Gabi Dao shows off her Lucifer Bat Marionette at the SAAG. Photo by Richard Amery

She began working on the exhibition, which includes three short films and  a set of stylized bat marionettes with SAAG curator Adam Whitford right before Covid happened in March 2020.


“There was this viral video, pardon the pun, that was circulating on far right websites of a woman eating bat soup, but  the video was released in 2016 and it wasn’t even in Wuhan. It was on an island ( in Palau, Micronesia), so it got me thinking about misinformation and what people perceive to be coded as evil, viral, devilish and deviant,” Dao explained, adding she also decided to research bats by talking to experts in Cypress Hills and Southern Alberta including out by Frank’s Slide.


 Her three movies include footage of bats, more experimental work using a fish-eye lens “bat cam” , conversations with experts about bats and at mining company Teck Resources Limited  about the environmental impact of actually building the wind turbines and a 15 minute film “ Lucifer Falls to Earth”  —  a fictional story about Satan as a bat, falling to Earth after hitting a wind turbine

“ Bats are very good for the earth because they eat insects that pesticides are used to eliminate. And a lot of bats die after flying into windmills,” she said.


The Upper Gallery features a new exhibition from artist and electronica musician Elisa Harkins celebrating and preserving First Nations music from Oklahoma,  B.C and Lethbridge.


 Five different songs from Osage, Cree, Seminole, Cherokee, Kiowa and Blackfoot traditions are featured including the sheet music, photos and a shawl inspired by the music.

“ There‘s sheet music, photos of the musicians and a video of them singing their songs. I’ve also created shawls inspired by each person,” said Harkins who is also a DJ on an all indigenous radio station.

 She observed First Nations  music is traditionally passed down by word of mouth so her exhibit is a way to preserve the music.

 One of the songs is from a musician who was part of protests with in the American Indian Movement in the ’60s and ’70s.

“He protested at Wounded Knee and Alcatraz. So the shawl is  an upside down American flag  that would have been worn as a patch,” Harkins explained.


Another piece  explore  First Nations traditions like the Sundance. Another piece shows an up and coming  teen hand drum group the White Buffalo Singers.

Naatoíyiki (Cheyenne McGinnis) shows off one of their toques in the SAAG store. Photo by Richard Amery

“ She’s a Jingle Dancer, and a Fancy Dancer so that is reflected in the shawl. There’s 3,000 sequins on it,” Harkins said.

▶ [Task description]: Reproduce word for word the passage of the gallery exhibitions article above that falls between "Five different songs" and "preserve the music.", inclusive.

▶ [Information supplied]:
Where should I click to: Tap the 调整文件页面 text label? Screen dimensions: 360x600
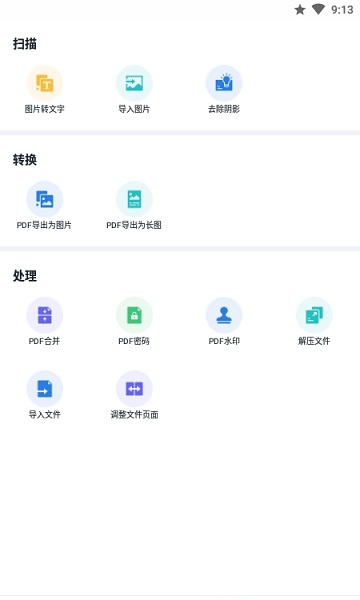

▶ [Solution to this task]:
Five different songs from Osage, Cree, Seminole, Cherokee, Kiowa and Blackfoot traditions are featured including the sheet music, photos and a shawl inspired by the music.

“ There‘s sheet music, photos of the musicians and a video of them singing their songs. I’ve also created shawls inspired by each person,” said Harkins who is also a DJ on an all indigenous radio station.

 She observed First Nations  music is traditionally passed down by word of mouth so her exhibit is a way to preserve the music.